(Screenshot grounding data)
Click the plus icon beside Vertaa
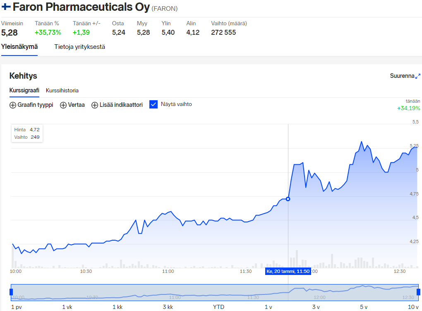Image resolution: width=422 pixels, height=311 pixels. (63, 105)
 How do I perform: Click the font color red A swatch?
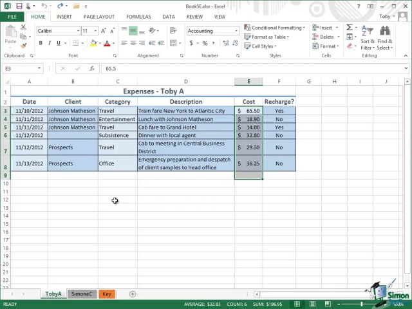pos(106,43)
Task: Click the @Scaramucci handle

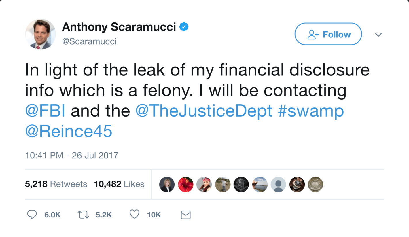Action: [x=89, y=41]

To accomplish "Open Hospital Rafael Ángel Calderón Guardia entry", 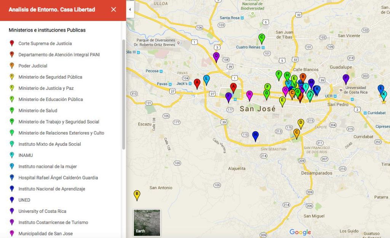I will pyautogui.click(x=58, y=178).
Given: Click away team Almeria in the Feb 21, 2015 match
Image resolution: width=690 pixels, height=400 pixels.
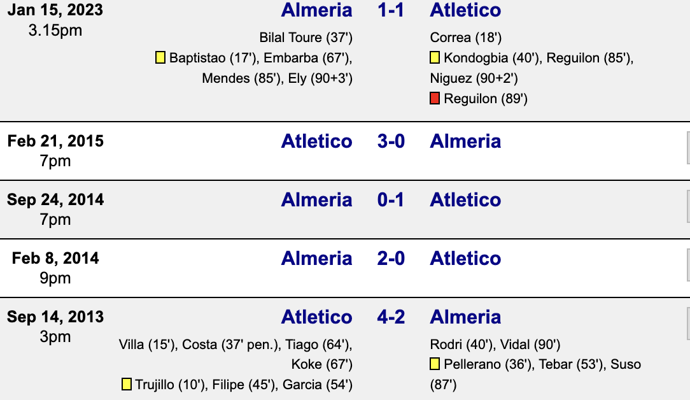Looking at the screenshot, I should point(465,141).
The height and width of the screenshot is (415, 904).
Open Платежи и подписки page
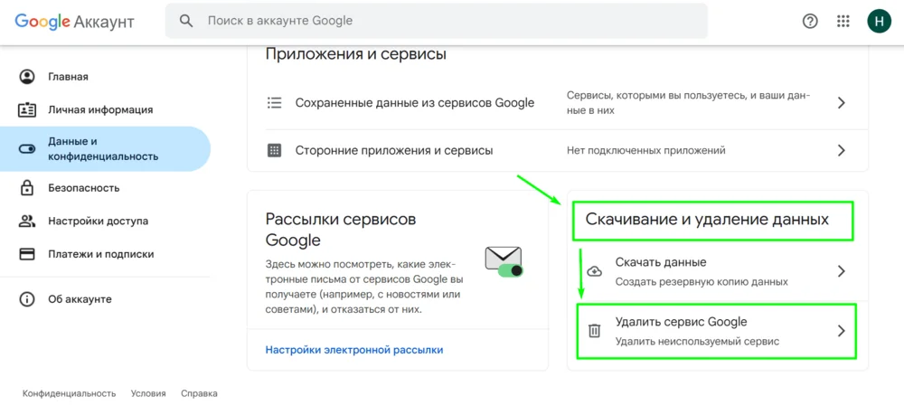pos(100,254)
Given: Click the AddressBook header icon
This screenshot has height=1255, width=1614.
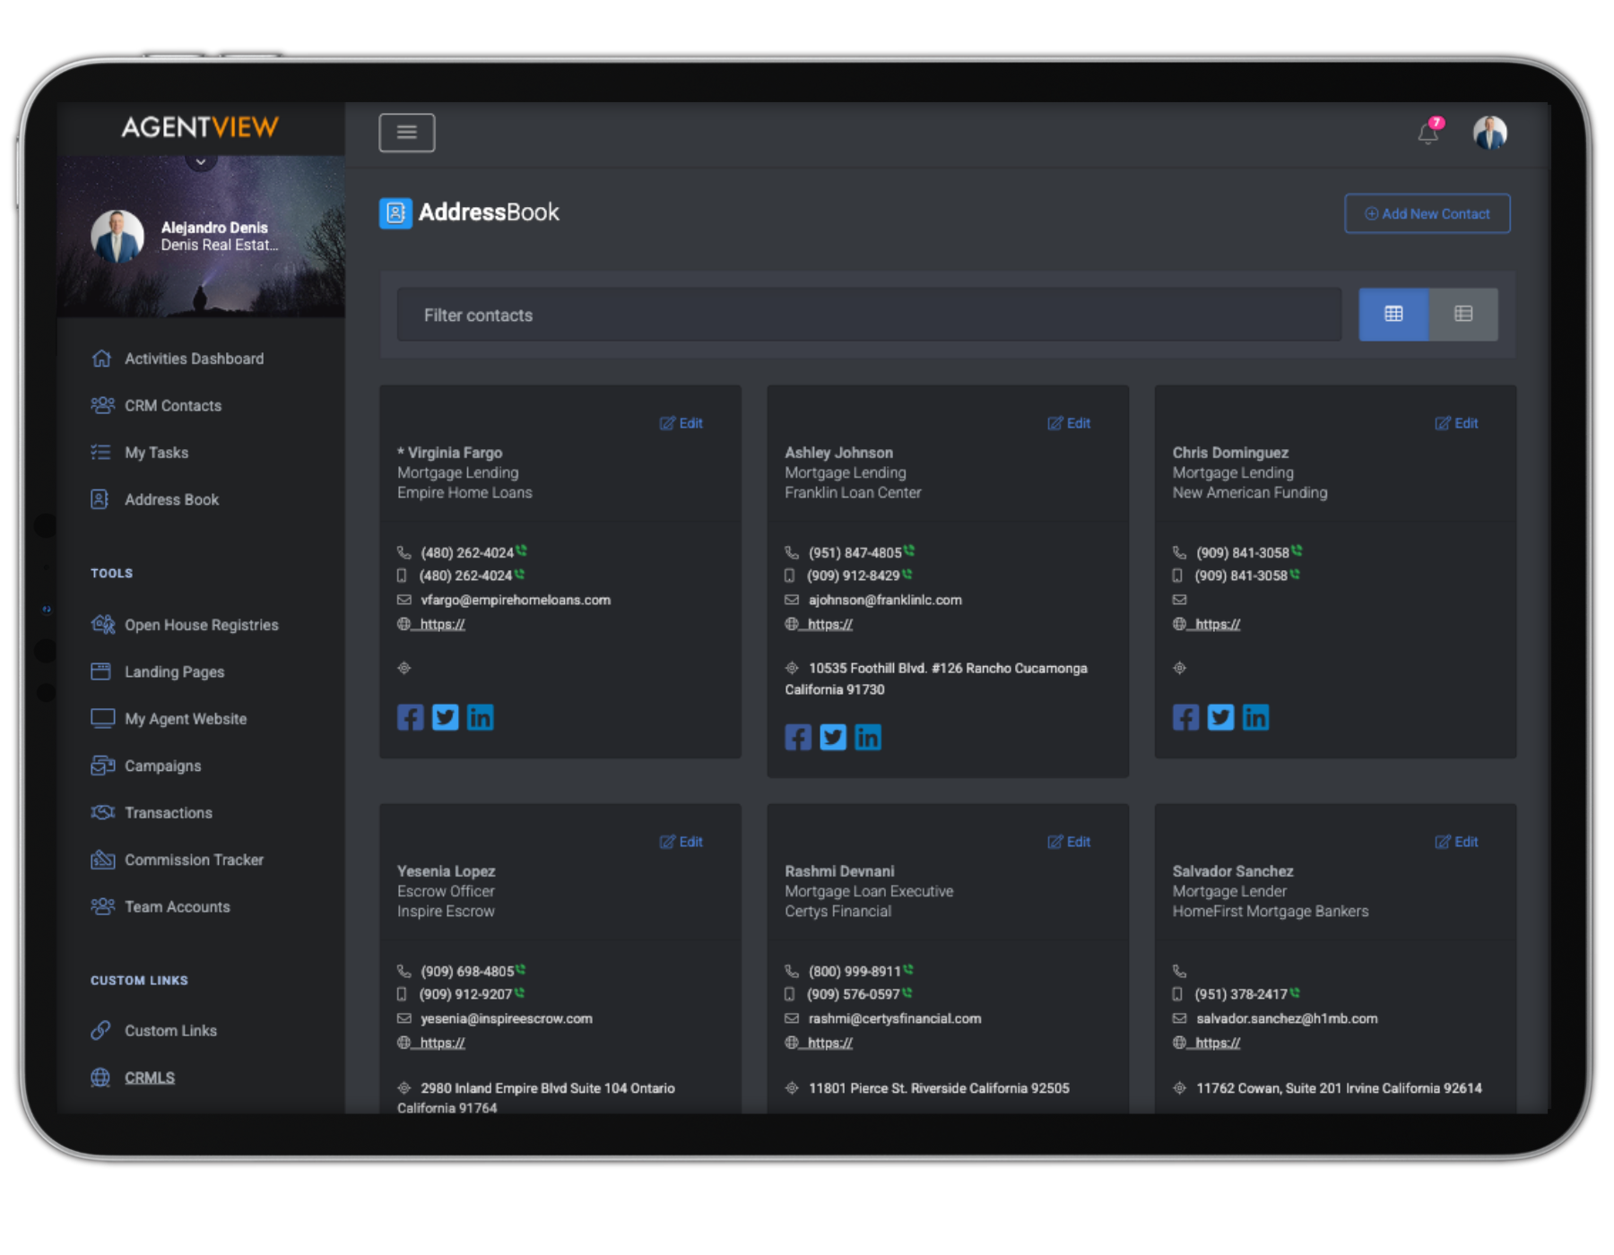Looking at the screenshot, I should [x=395, y=213].
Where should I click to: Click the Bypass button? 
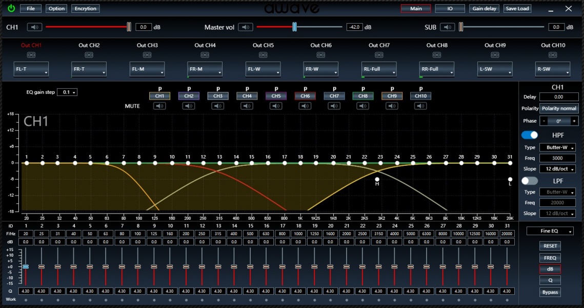coord(550,292)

What the task asks - Whenever the word "Given" shows up in a line of the entries, copy that line.

Written answer -
Given: Click away team Almeria in the Feb 21, 2015 match
Given: Click the AddressBook header icon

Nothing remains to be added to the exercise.